From poets and protesters to pirates and political activists, they are the Celtic warrior women who blazed a trail still being followed by girls today.

Now the feisty and fierce women of Scotland, Ireland and Wales are being celebrated in a new “her-story” of Scotland.

Mairi Kidd, the Gaelic-speaking head of literature, languages and publishing at Creative Scotland, is rewriting the past and settling old scores. She is shining a light on the often unknown but extraordinary Celtic women who have, over the centuries and against all odds, made their mark on the world.

They are from Scotland, Ireland and Wales but all, according to Mairi, are “feisty and fiery and fierce badass women to live your life by” – women, she hopes, that will inspire today’s young girls.

Edinburgh-based Mairi told The Sunday Post: “A lot of these women have become invisible for a very long time. There is that alarming fact we have more statues in Edinburgh of named animals than we do of women. We don’t memorialise women. Part of the aim of the book is to name them and talk about them in my ‘herstories’.

“I would want young women to take from this book self-confidence. It is a tough time to be a young woman. Young girls and women today navigate all sorts of worlds my generation didn’t have to. We didn’t have to navigate a digital world, we only had to navigate a physical one.

“Social media has resulted in a world in which there is tremendous pressure on young women. I would hope they would take some strength from the fact women have always had it tough, but that lots of women have really changed the world and have fought their way through. I hope it helps inspire some of the readers to feel they can make change.”

Mairi Kidd

Mairi, whose mum Moira is a ­history teacher and whose dad Jim is a historian, said: “Growing up, my mum’s mission was that children in Scotland should be taught Scottish history because, prior to that, there was a lot of history that taught the Tudors and not the Stuarts. Mum was a feminist from the 1960s and she was passionate about telling women’s stories. My granny was in service and my dad’s mother was a jute spinner in Dundee, so they grew up in an era that was hard for women. I grew up knowing about those challenges.”

The book features 39 women. Among the most notable for the author is 16th Century African-Scot Elen More. Thought to have been a slave, she went on to become a lady-in-waiting in the Stuart court, a role held by members of the elite.

Mairi said: “The whole point is that our history has been much more mixed ethnically, and for such a long time. Elen is invisible because Scotland doesn’t tell the story of its African history. And she is also invisible because the broader story of black people in the UK in these eras has been told about England.”

But the author reckons women haven’t always been missing from the picture. There is evidence to suggest that, in pre-history, they had some power, and that success was measured by community survival and wellbeing. Then, she says: “Pre-history gave way to history”, with militarisation and male strength becoming the key to success linked to conquest and expansion.

“Since history is written by men for men, and by victors for victors, the history of the British Isles has tended to favour the story of the males of England,” she writes in the book. “The end result is that most citizens of Ireland, Scotland and Wales know each other’s histories less well than they know the history of their larger neighbour in the middle.

“This book aims to right that wrong in a small way.”

Tasks to carry out =>
[a] According to the article on Celtic women, how many women does Mairi Kidd's book feature?
[b] Decide whether each statement agrees with the article on Celtic women: (i) Mairi Kidd is based in Edinburgh. (ii) Elen More lived in the 18th century. (iii) Edinburgh has more statues of named animals than of women. Answer yes or no for each and quote the deciding words.
[c] Pick up the article on Celtic women after its last sentence and write what comes next.
The entries after this point are separate material, unconnected to the article on Celtic women.

Dataset =>
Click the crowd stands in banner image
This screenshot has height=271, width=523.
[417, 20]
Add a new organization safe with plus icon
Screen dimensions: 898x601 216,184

Outputs for the tasks =>
[a] 39 women.

[b]
(i) Yes: "Edinburgh-based Mairi told The Sunday Post"
(ii) No: "16th Century African-Scot Elen More"
(iii) Yes: "we have more statues in Edinburgh of named animals than we do of women"

[c]
Joanna Crookston

© Alistair Linford
Statue of Joan Crookston in Tranent

This statue of Joanna “Jack” Crookston in Civic Square in the East Lothian village of Tranent is a rarity, as few statues to named women stand in Scotland.

Born in Gladsmuir in 1768, she lived at a time when many British soldiers were losing their lives on the battlefields of Europe. When the Militia Act was passed in 1797 to allow a conscription ballot to take 6,000 Scots – many of them men from poor families who needed them for their economic survival – the miners of Tranent resisted.

A recruitment squad sent to the village was met by a defiant and brave 29-year-old Jackie, beating a drum and chanting: “Nae militia”, a band of protesters behind her.

As the troops tried to disperse the crowd she is said to have declared she “didna care a pin though she were cut in halves, she wad hae nae militia.” It was to be the last action of her courageous young life.

In what became known as The Massacre of Tranent troops mercilessly cut down men, women, and children – Jackie among them.

She is remembered in the memory of the town she gave her life to defend.


Mary Barbour

Mary Barbour

Mary Barbour was a heroine of political activism. She spent her life campaigning for housing and healthcare for impoverished Scots.

Born in Renfrewshire in 1875, the daughter of a carpet weaver, she became a carpet printer, wife and mother, later moving to deeply deprived Govan.

There she joined the Scottish Co-operative Women’s Guild to push for policies such as maternity benefit, education, the right to vote and a national minimum wage.

When, during the First World War, unscrupulous landlords raised the rents of impoverished families, while their husbands and fathers fought in the trenches, she raised an army of thousands of women shipyard and engineering workers. Known as Mrs Barbour’s Army they converged on the Sheriff Courts in Ingram Street to protest. Their actions led to the Rent Restrictions Act, which limited rent at pre-war levels.

She was a key player in the anti-war movement and became one of Glasgow’s first female councillors. In 1924 she was appointed Bailie of the City, the first woman to hold the office, and one of the city’s first female magistrates. Mary helped improve many lives before her death in 1958 aged 83.


Phoebe Anna Traquair

A self-portrait by Phoebe Anna Traquair, painted in 1911

Phoebe Anna Traquair was born in Dublin in 1852 but she was to become a shaping force in the Arts and Crafts movement and in Scotland’s Celtic Revival.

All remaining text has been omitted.